歴史の小箱
(第369号)地域の歴史 玉沢(平成31年2月1日号)
今回は箱根西麓の山中にある集落、玉沢を紹介します。
玉沢は、元の地名を大木沢(おおきざわ)といい、箱根山中で大きな木が何本もそびえ水が湧き出る谷間でした。江戸時代の始め( 一六〇三) に日蓮宗の名刹「経王山妙法華寺」が移転してくるにあたり、その寺領(朱印地)となり、伽藍(寺院の建築物)が建造されます。地名の由来は、「玉泉の境に宗門の法水が伝えられ、衆生(しゅじょう)に沢めぐみを得さしむる」という趣旨で「玉沢」と称したといいます。
寺の移転の後、寺を支える人々が門前や寺域に定住し、七軒百姓と呼ばれました。七軒百姓は寺から土地を分けてもらい、寺の手伝い賃をもらっていたこともあり、山中の集落ながら植林・炭焼きなど林業は成立しませんでした。

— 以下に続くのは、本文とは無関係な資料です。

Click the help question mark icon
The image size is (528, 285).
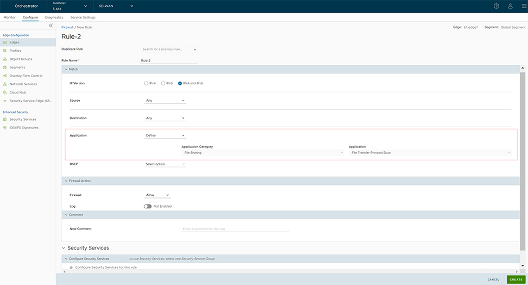pos(496,6)
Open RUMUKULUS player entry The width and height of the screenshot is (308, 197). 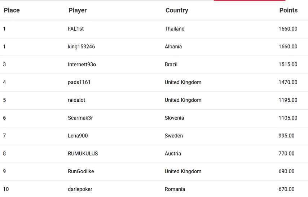click(x=83, y=153)
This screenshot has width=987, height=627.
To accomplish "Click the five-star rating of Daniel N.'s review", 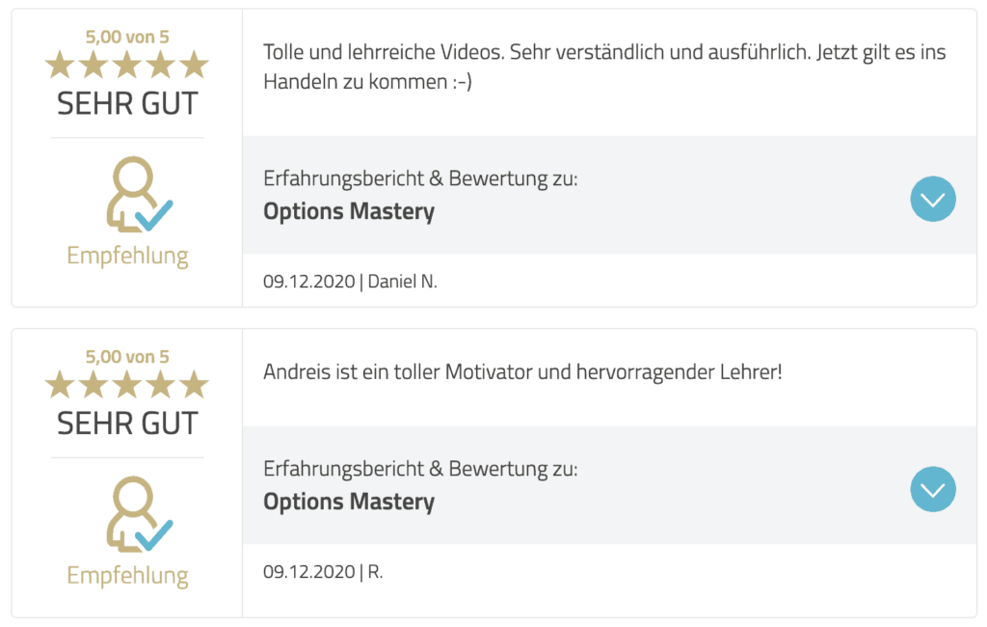I will point(127,65).
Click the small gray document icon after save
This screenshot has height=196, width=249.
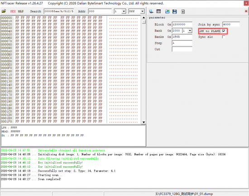point(183,11)
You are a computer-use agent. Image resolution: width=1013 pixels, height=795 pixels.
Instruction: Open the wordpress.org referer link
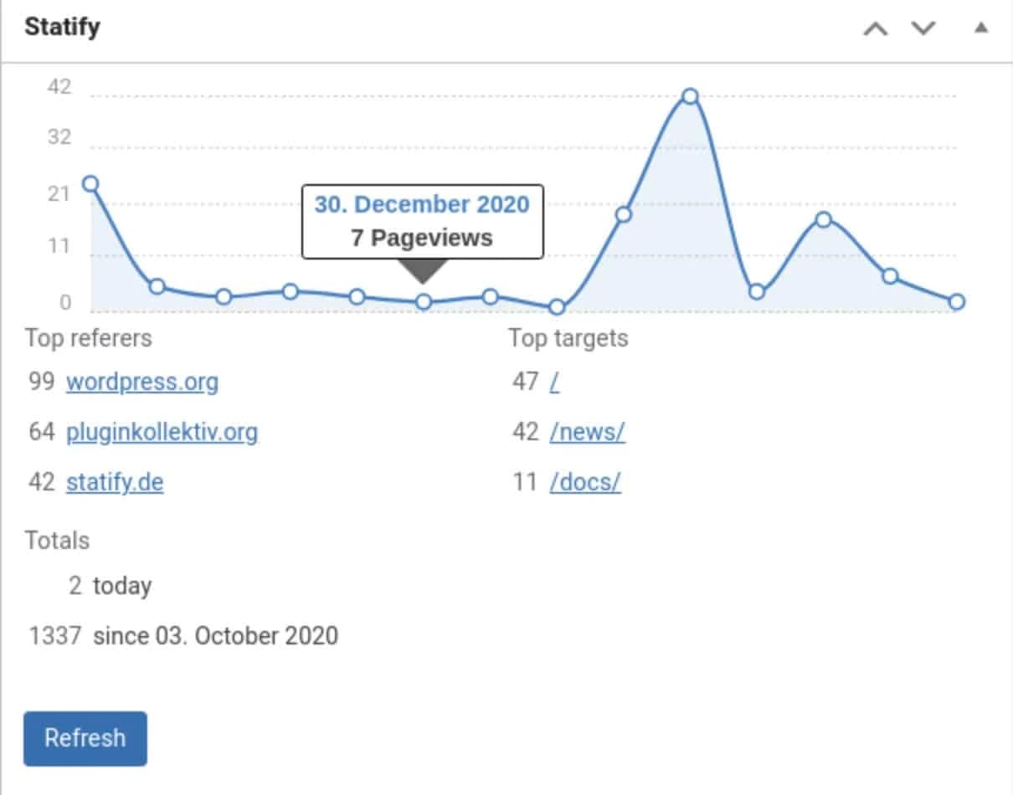click(141, 382)
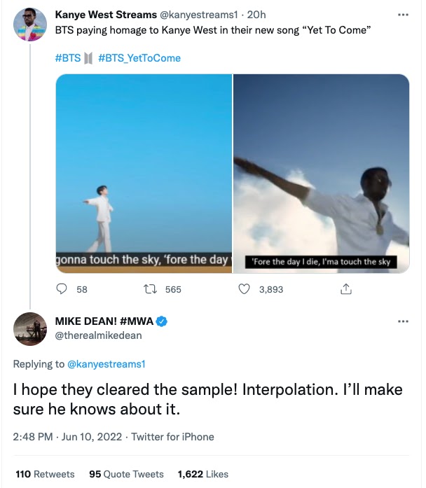The width and height of the screenshot is (426, 488).
Task: Open the #BTS hashtag link
Action: pyautogui.click(x=67, y=58)
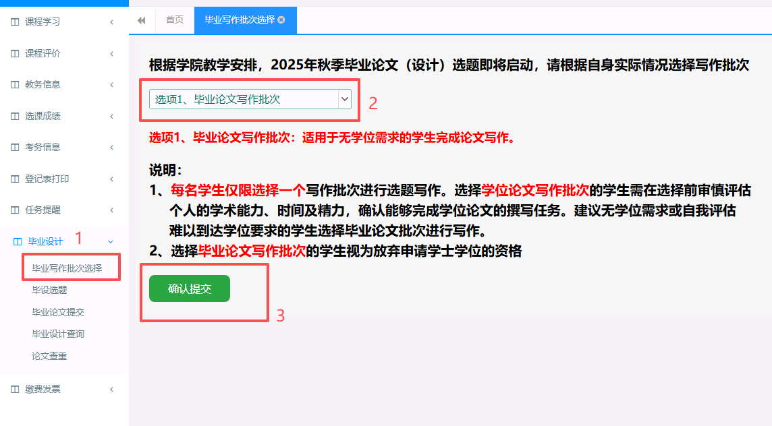Click the icon beside 教务信息
This screenshot has width=772, height=426.
(16, 84)
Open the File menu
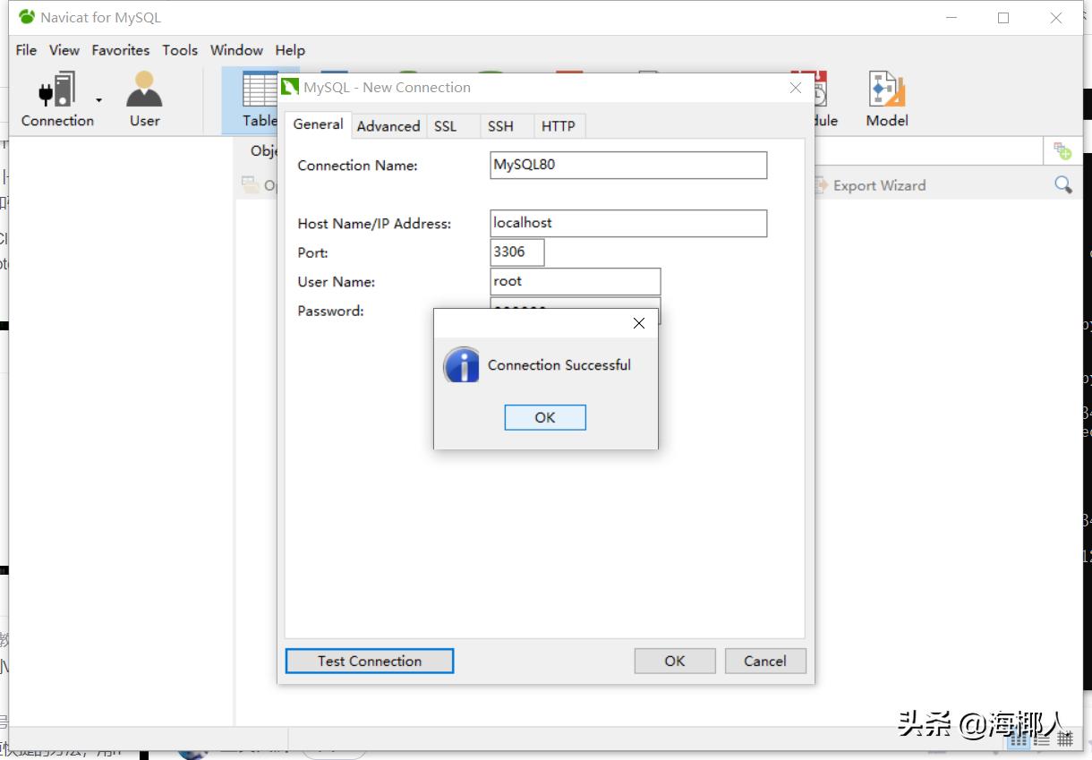Screen dimensions: 1092x760 pyautogui.click(x=26, y=50)
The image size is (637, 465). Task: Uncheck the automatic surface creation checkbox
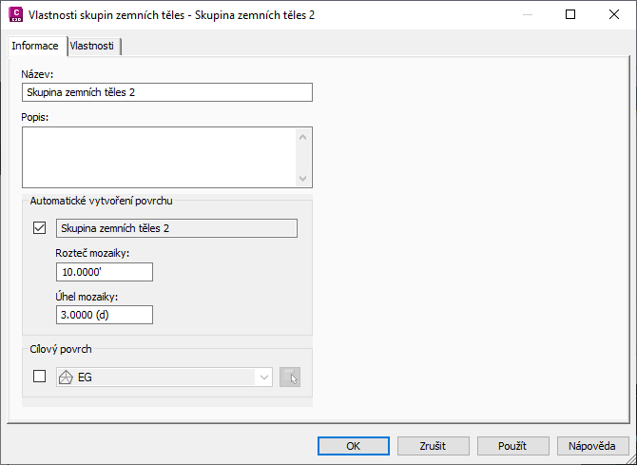pyautogui.click(x=40, y=228)
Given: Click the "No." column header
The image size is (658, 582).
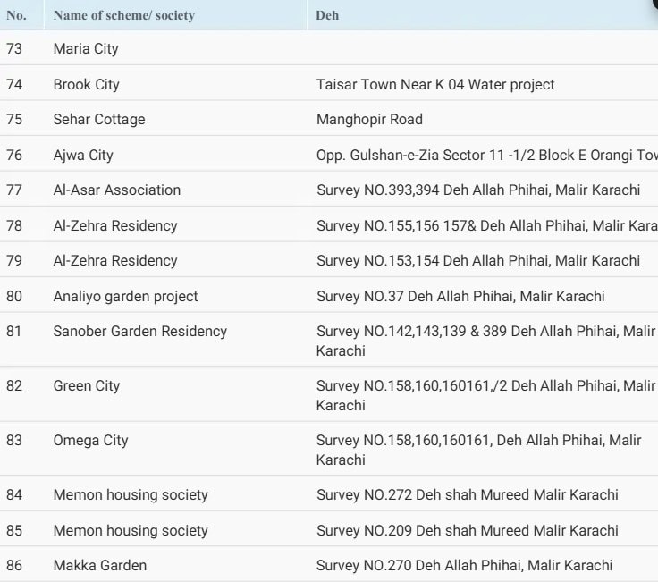Looking at the screenshot, I should coord(16,15).
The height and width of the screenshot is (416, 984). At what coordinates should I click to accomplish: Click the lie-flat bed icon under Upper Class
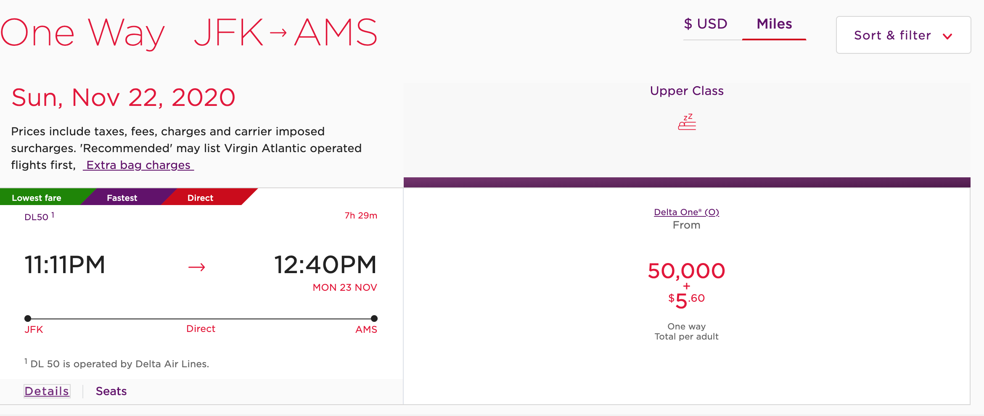click(x=687, y=122)
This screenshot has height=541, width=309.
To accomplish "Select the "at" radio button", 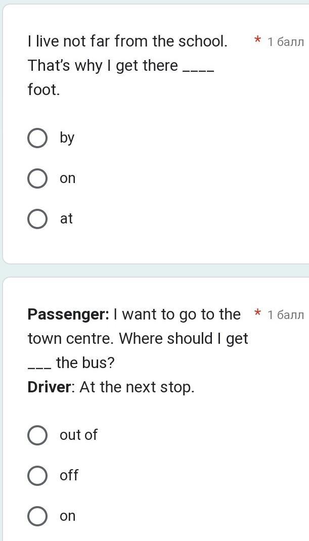I will 37,219.
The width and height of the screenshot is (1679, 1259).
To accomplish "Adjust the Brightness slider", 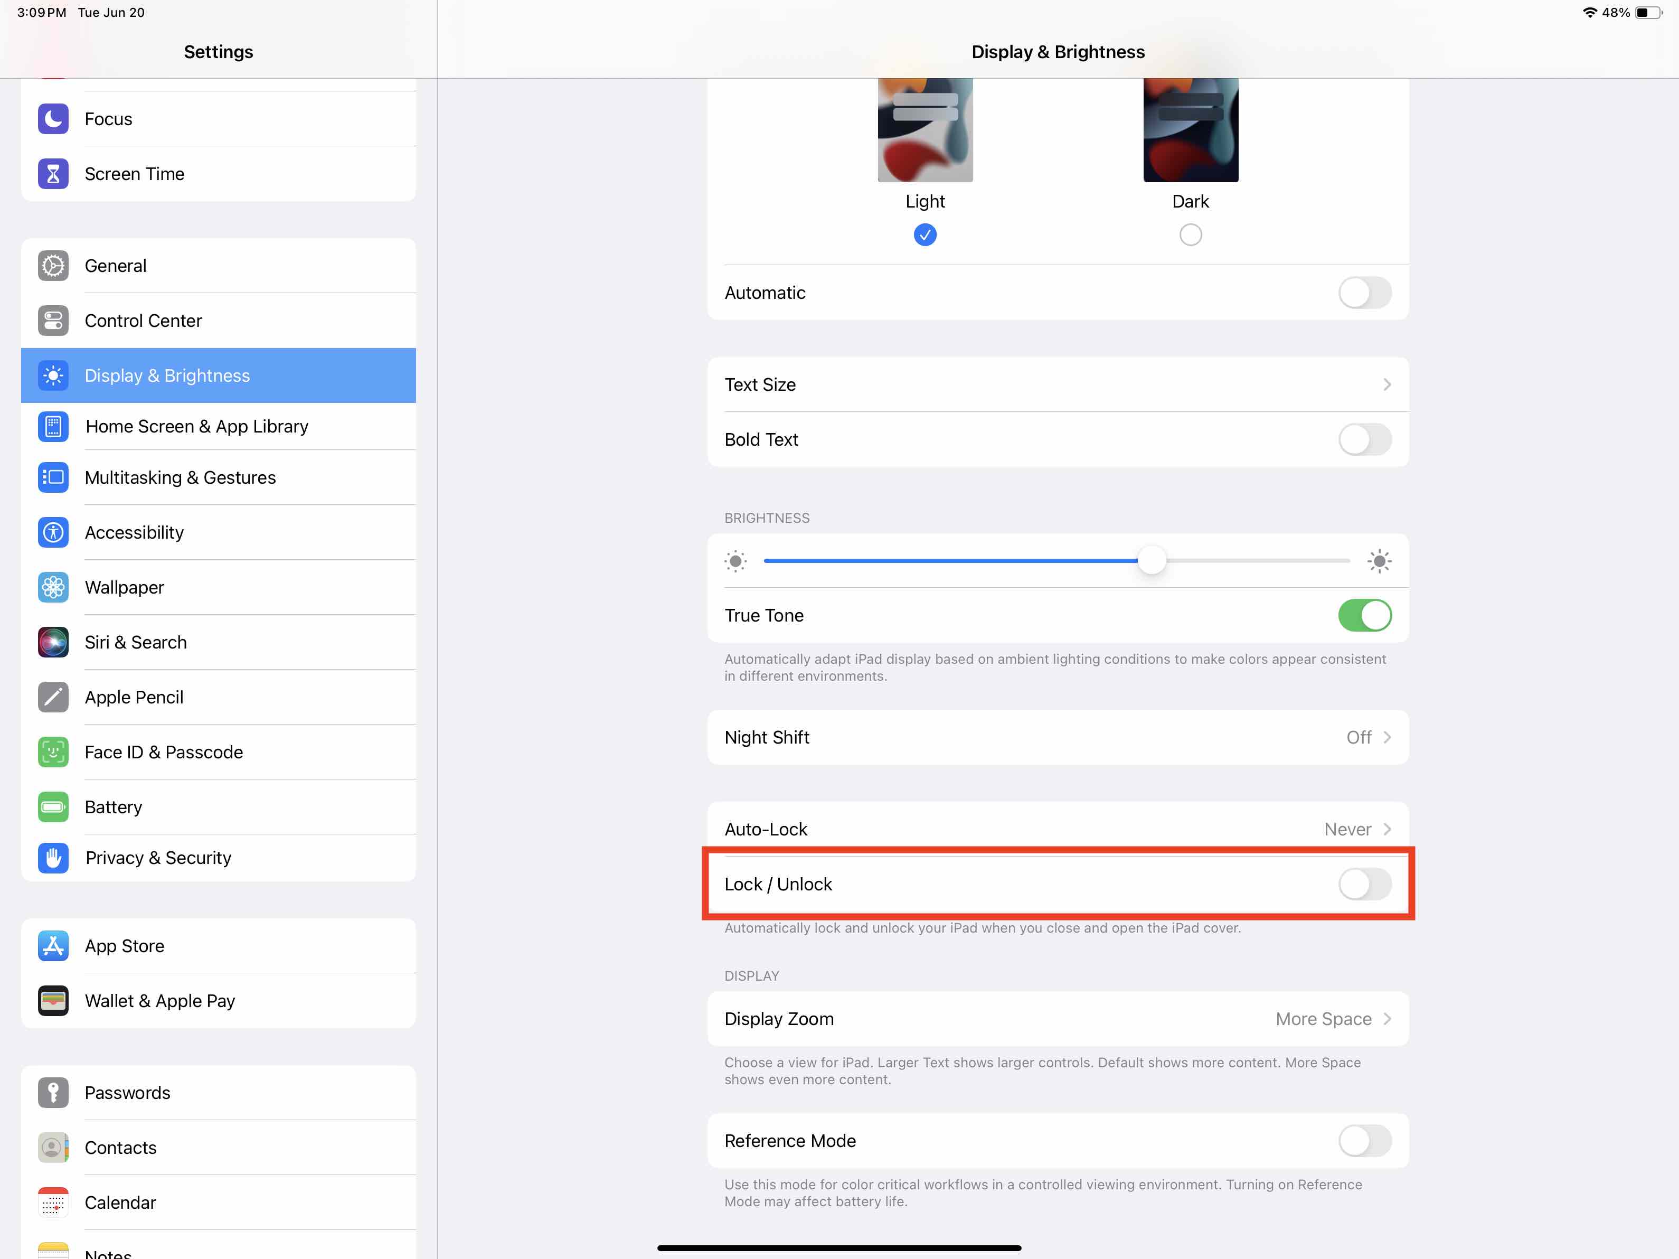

また、谷田から玉沢を通り三ツ谷新田に通じる細い玉沢道があります。江戸時代に東海道西坂を進む大名行列などを避けた旅人の裏道として利用されたと伝えられています。
明治九年(一八七六)、妙法華寺から集落が独立して一村となり、玉沢村が成立します。明治二十一年の戸数は十九戸でした。住民は、寺の山を開墾し、畑作や養蚕、馬の飼育などを行いました。その後、乳牛も飼うようになります。
妙法華寺は、日蓮聖人の弟子六老僧の第一である日昭上人が鎌倉に建立した寺です。十六世紀前半に戦乱を避け越後国(新潟県)村田へ逃れ、一五九四年に修善寺加殿(かどの)の妙法寺内に移転し、一六二一年伽藍造営の完了を受けて玉沢の地に移りました。
この移転に尽力したのが、徳川家康の側室養珠院お万の方と英勝院お勝の方かたです。お万の方は、紀州頼宜公と水戸藩祖頼房公の生母で熱心に日蓮宗を信仰していました。彼女らの援助を受け、妙法華寺は広大な寺域に七堂伽藍を構え二六〇余棟の壮麗な伽藍堂舎を備えていました。しかし、十八世紀後半の火災により多くの伽藍を失います。
また十九世紀初め、住職日桓上人(にっかんしょうにん、一瓢〈いっぴょう〉)は俳諧に優れ、小林一茶などと親交を結ぶ一方、玉沢の復興にも努めました。書院や庫裏など多くの建物の造営を行います。このように幾多の移転や災害にあいながらも、日蓮聖人由来の宝物は代々大切に守り伝えられました。
桜や紅葉の名所として市民の憩いの場でもある山里の玉沢ですが、近年大きな変化を迎えています。玉沢集落のすぐ近くに三島総合病院と静岡県総合健康センターができたこと、伊豆縦貫自動車道の三島玉沢インターが設置されたことで、周辺道路の車の通行が格段に増加しています。
静かな山の村はモータリゼーションの激しい流れにさらされ、人々に沢を与え続けることができるでしょうか。